We are reading about ourselves, which makes both writers and readers prone to flattering narratives, tidy arcs, and grand unifying theories that feel satisfying precisely because they are about us. The genre’s great strength is synthesis, pulling the sprawl of archaeology, genetics, anthropology, and history into a readable story. That is also its great risk, because a readable story is exactly what the human mind, as Our Social History argued, is most easily seduced by.
Herman Pontzer and Daniel Lieberman both write and speak accessibly beyond their books, and are reliable on the energetics and the evolved body, with the same care to mark established versus speculative.
The cultural-evolution research community (Henrich and colleagues) publishes accessible work on how culture shapes cognition and behaviour, a fast-moving and well-grounded field.

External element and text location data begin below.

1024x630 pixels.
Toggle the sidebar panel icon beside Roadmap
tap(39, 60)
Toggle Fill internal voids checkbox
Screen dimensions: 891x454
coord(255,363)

A general caution specific to this genre: Human-origins content is unusually prone to two distortions. The first is the just-so story: a plausible-sounding evolutionary explanation for some human trait, presented with confidence but untested and often untestable, which is easy to generate and seductive to believe. The second is ideological capture: human-origins claims are routinely recruited to support political and dietary agendas (about gender, race, diet, hierarchy, what is “natural”), in which the science is selected and bent to fit a conclusion already held. The reliable sources resist both: they mark speculation as speculation, they follow the evidence past where it flatters any agenda, and (as Pontzer does explicitly on diet) they debunk the confident myths their own field attracts. Watching for the just-so story and the smuggled agenda is the key filter here.